### DOCUMENT EXCERPT
┌────────
26 June 2015

Giovanni's valetudinarian body

Giovanni Dario between his friends, the Bellini brothers.
Gentile Bellini, Procession at San Marco, 1496.

Every week the New York Times interviews a famous person and asks which three people would be the best dinner guests. I would need several dinners, but for one I would choose Giovanni Dario, Cyriaco of Ancona, and Cardinal Bessarion. We know that Dario and Cyriaco were acquainted, and I can demonstrate the likelihood that Bessarion knew both of them. It is possibly not correct to chose only men for guests, but I would prefer an all- women's dinner another time with Cleofe, Paola, and Battista Malatesta. I have written about Cyriaco and Bessarion in recent months, but it has been a long time since Giovanni Dario was a guest here.

He came to mind because a recent publication by Nicky Tsougarakis in Dumbarton Oaks Papers of 14th-century Cretan notarial documents includes a number from 1356-57 with a Giovanni Dario as witness. This is surely my man's great-grandfather: we know he was a notary, as was my Giovanni – or Zuam or Zuan or Zan (I have all three names in a letter to him from the Signoria).
└────────
### STORED DATA
┌────────
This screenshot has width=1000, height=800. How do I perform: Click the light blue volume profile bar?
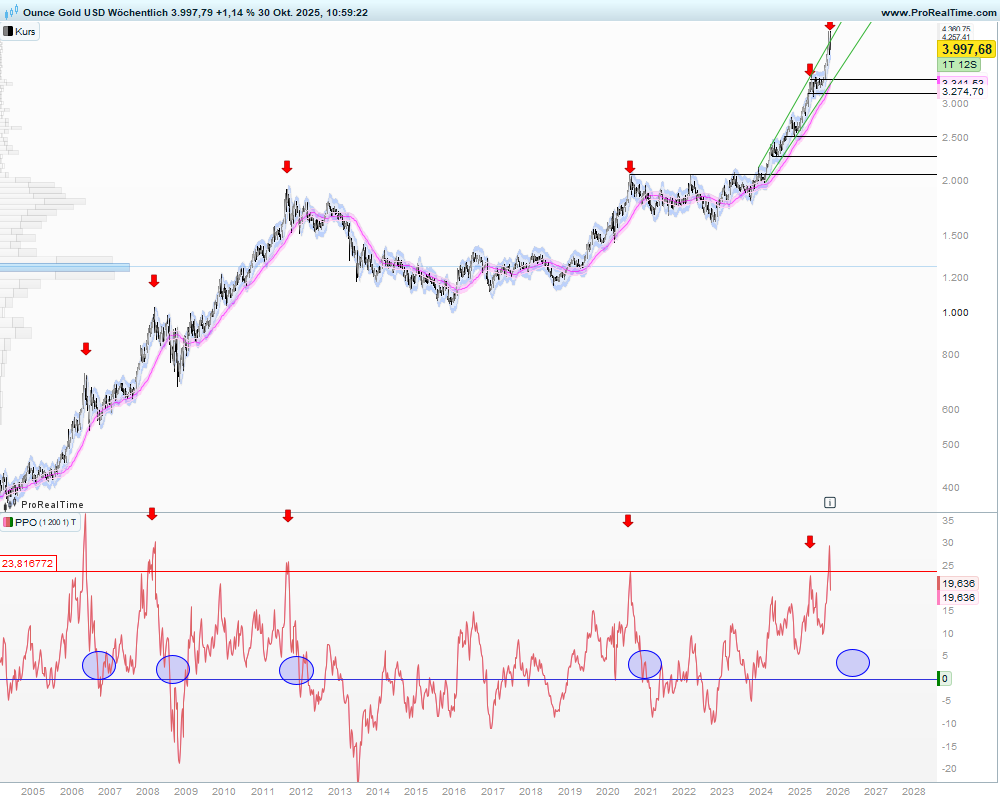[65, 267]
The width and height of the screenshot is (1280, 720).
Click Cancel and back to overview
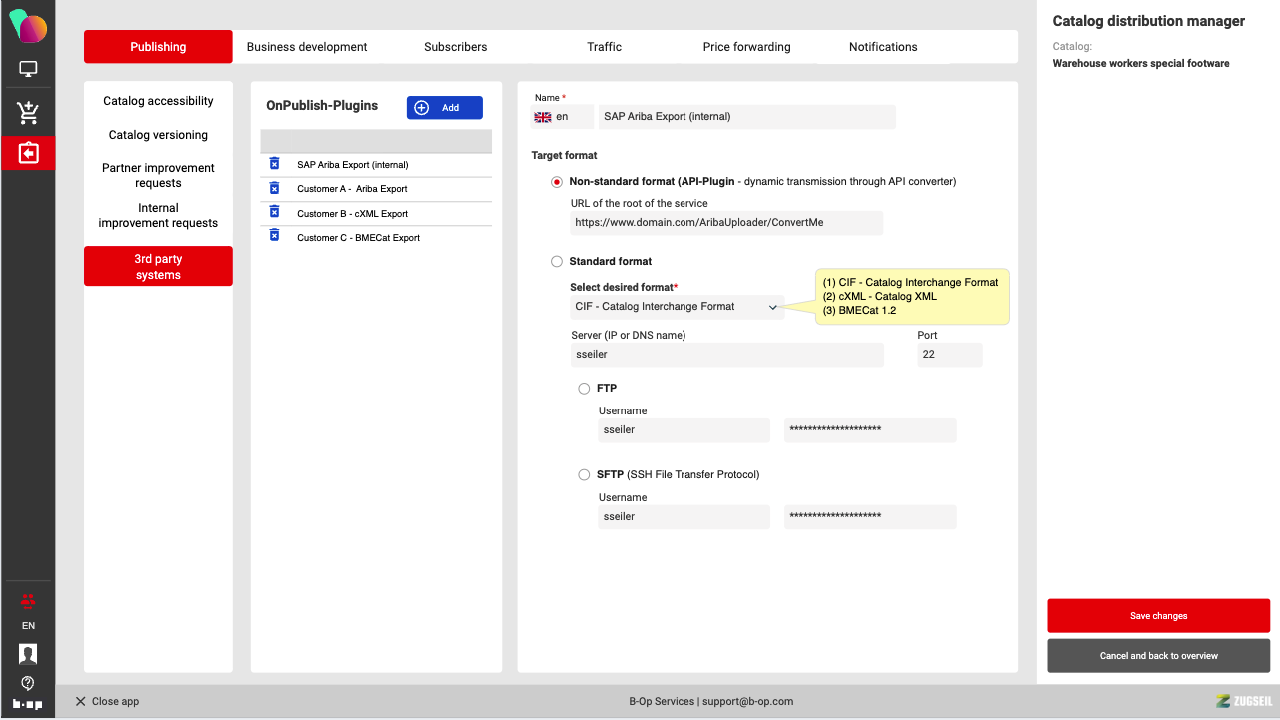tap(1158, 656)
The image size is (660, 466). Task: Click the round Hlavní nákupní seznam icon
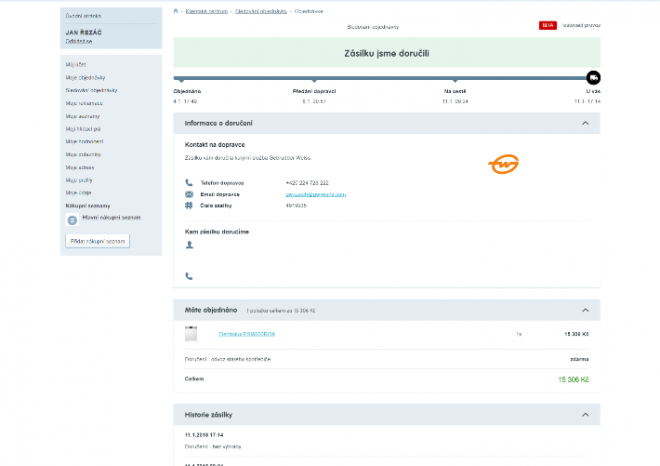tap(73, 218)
└────────
┌────────
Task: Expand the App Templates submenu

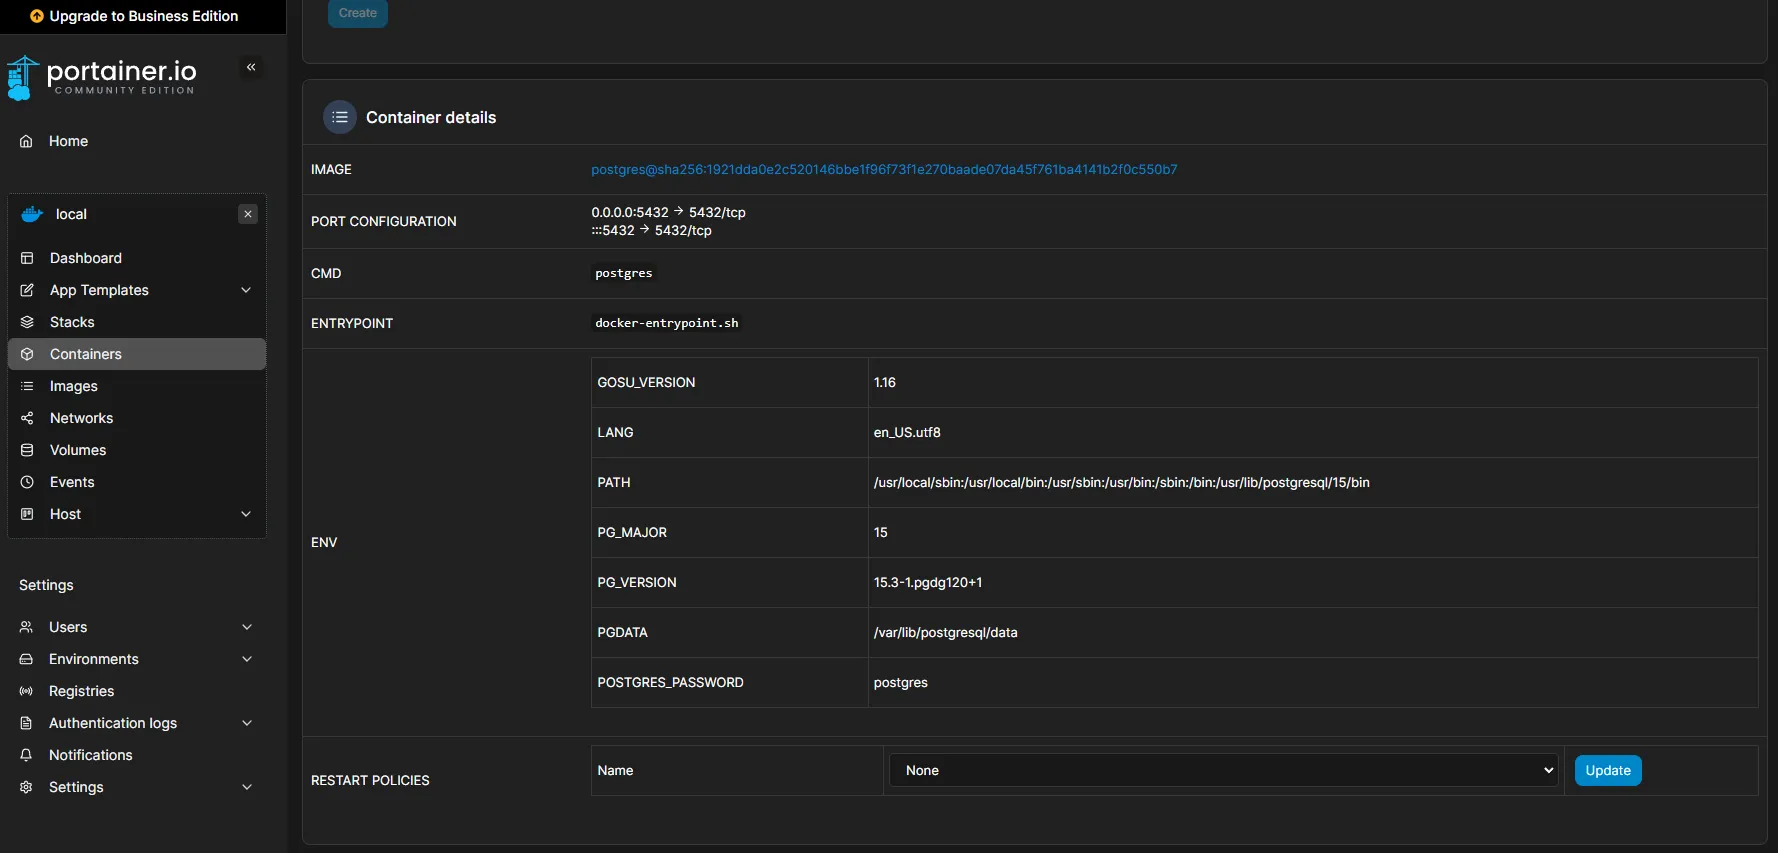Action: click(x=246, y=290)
└────────
In the post about Giovanni Dario, in which publication did Nicky Tsougarakis publish the 14th-century Cretan notarial documents?

### WRITTEN RESPONSE
Dumbarton Oaks Papers